My rule of thumb for technology is “don’t force it”. If it doesn’t come out with a light pull that’s when the flashlight comes out and I start inspecting. This rule doesn’t always work, though. Sometimes it takes the strength of 10 gorillas to put RAM in and I’m always scared to push harder.
It has two teeth like things and usually a barely noticeable “button” to press to release.
Back in my day you would rip your arm off before the cable breaks.
China to the rescue, a good tug and they peel like a banana now
uh. what is that?
DisplayPort connector stuck in socket I think
The severed remains of a DP cable, sill attached to the port.

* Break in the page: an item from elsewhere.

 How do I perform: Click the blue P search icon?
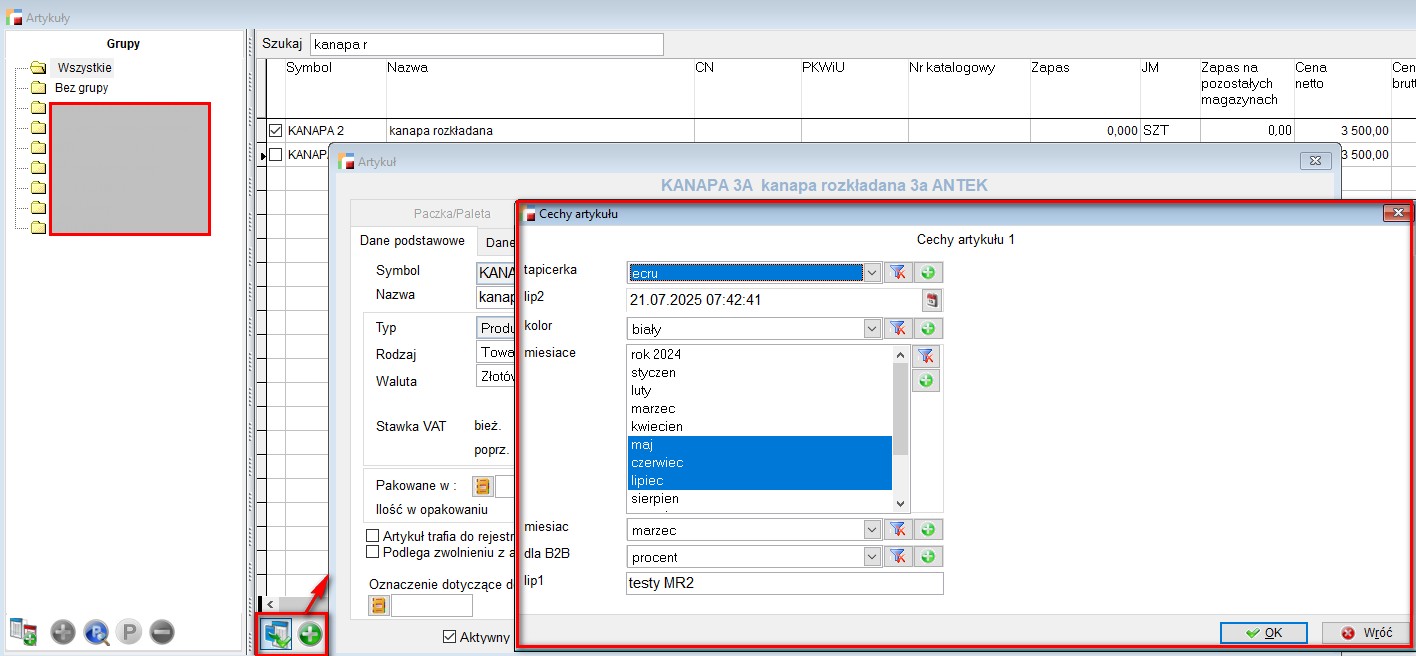96,632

jesus christ, add an NSFL tag to that
There is a community for that kind of stuff if you’re into it - !hardwaregore@lemmy.world. It’s kinda inactive and only has a new post once every other month, but there’s a photo of basically the same thing done to an HDMI cable seven posts down.
subscribed!
:[‘
when your main stat is strength, and you’ve entirely ignored int/wis
Seriously though, if the cable doesn’t want to come out with reasonable force, the solution is PROBABLY NOT to apply more force. What kind of cavemen do you have working there?
cavemen
Worse. University students.
I’m a sysadmin at a university. Last semester, we lost five DP cables, two DP-VGA adapters, one graphics card, and one motherboard to these acts of barbarism. Plus the non-DP stuff – keyboards with missing or broken keys, mice with buttons bent out or just smashed to bits, RS232 connectors broken because they forgot to unscrew them, all kinds of USB cables cracked at the connector because students unplug them to use with their own laptops and plug them back into the front IO creating a nice little 180° bend, countless ethernet cables ripped out of the motherboard, straight up stolen equipment, monitors that were straight up broken off their stands…
Calling them “cavemen” is an insult to cavemen.

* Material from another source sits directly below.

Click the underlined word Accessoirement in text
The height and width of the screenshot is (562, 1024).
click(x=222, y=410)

Hear hear! Glad someone recognizes we’re not all barbarians who wreck anything we touch
It DisplayDePorts your silicon.
Just do what I do. DVI to HDMI to an HDMI audio extractor to DVI.

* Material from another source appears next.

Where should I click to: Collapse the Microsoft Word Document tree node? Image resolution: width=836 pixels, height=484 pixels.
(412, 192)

All that for one of these guys, with the speaker bar (not pictured)
Many monitors have an audio out port in the monitor itself now. Really useful if you have multiple inputs.
Hey, relax man. We aren’t all mechanical engineers here.
Oh snap, just giving out personal information over here. Ill have to edit that in a minute.
Are your rechargeable batteries on a space heater?
Hah, no. Kinda looks like it, though. It’s a lamp, made out of a big glass vase and some LEDs, and the inside is a burned out resistive load that helped dissipate the excess energy from an old automated welding station. Basically, a big heatsink with a bunch of huge resistors. Just meant to dump a ton of energy out as heat for a few seconds at a time. I don’t have any better pics of it, I’m afraid.
So… batteries on a radiator that dumps heat into a space.
Totally different than a space heater.
It’s non-functioning industrial trash that was upcycled into a decorative lamp.
Nice
I’ve cut my finger with that sharp metal bump in the DisplayPort cable head. I forgot what I was doing, though. but I was struggling to unplug it and accidentally pressing it abobe that sharp metal bit.
The cut was small but deep, I end up enjoying to see my fresh red blood for a while because it was quite a lot. I rarely bleed that much.
Maybe it’s because the dinosaur high as fuck.
Shares a wardrobe with Carl Brutananadilewski.
I lived with my gfs family for a short while. We had a breakin one day (South Africa). Guys tried taking a pc that was plugged in with a vga cable. They couldn’t get the cable off (the thief probably never used a pc in his life). They left the monitor (heavy crt type) with the vga cable, with a piece of the motherboard still attached to it.
Africa sounds terrible. You live in a place where they still use VGA? How horrible.
Don’t you go knockin my VGA. I still have about 10 in my attic. If nothing else, they’re great self-defense weapons. They could do some serious damage to a potential attacker and probably still work after.